This Country Profile provides a basic overview of the legal history and institutional structures of the Republic of Tunisia (Al Jumhuriyah at Tunisiyah), based on research produced by GlobaLex at NYU Law School and the Library of Congress. Under Tunisia's Constitution, Islamic law (sharīʿa or fiqh) has no legal status.
Tunisia is a country located in Northern Africa, bordering the Mediterranean Sea. It is bounded by Algeria and Libya. The capital of Tunisia is Tunis. The official language is Arabic, but French is used as the language of commerce. The country's population in 2017 was approximately 11.4 million. The official religion of Tunisia is Islam. Tunisia is a predominantly Muslim country, with about 99% of the population Muslim. Tunisia is a member state of the Organisation of Islamic Cooperation and Arab League.

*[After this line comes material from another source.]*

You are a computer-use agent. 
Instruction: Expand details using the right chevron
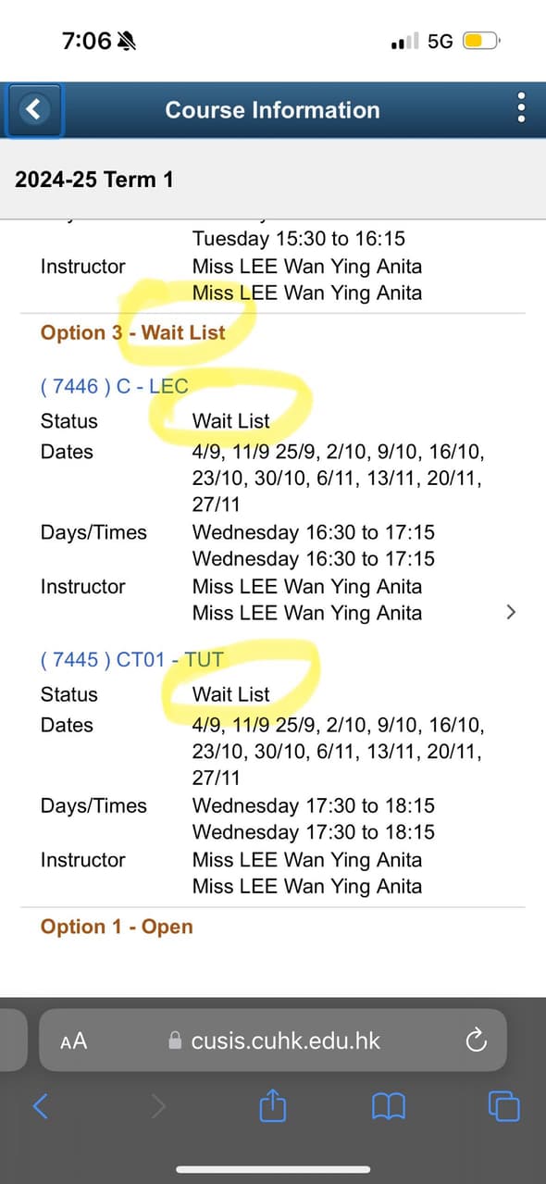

Constitution & Legal Structure
Tunisia is referred to as a parliamentary republic, in which sovereignty belongs to the people and the Constitution is the supreme law of the land. The current Constitution of Tunisia was adopted in 2014. The system of government is based on principles of separation and checks and balances and has three branches: legislative, executive, and judicial. The legal system of Tunisia is a mixed legal system of civil law—based on the French civil code—and Islamic law.
Constitutional Status of Islamic Law
Islamic law has no constitutional status in Tunisia.
Jurisdiction(s) of Islamic Law
Islamic law has no official jurisdiction of operation in Tunisia.
Dominant School of Islamic Law
Tunisia has no official school of Islamic law. The vast majority of the Muslim population in the country is Sunnī (adhering to the Mālikī school).
Sources of Law for Legal Research
For an extended list of legal resources for this country, see the Library of Congress’s Research Guide, and for a narrative review, see the GlobaLex Foreign Law Research Guide (most updated version, where available). The Constitution is available in the LOC Guide in its original language and at Constitute in English translation. For full versions of past constitutions, amendments, and related legislation, see HeinOnline World Constitutions Illustrated or Oxford Constitutions of the World [subscription required for each].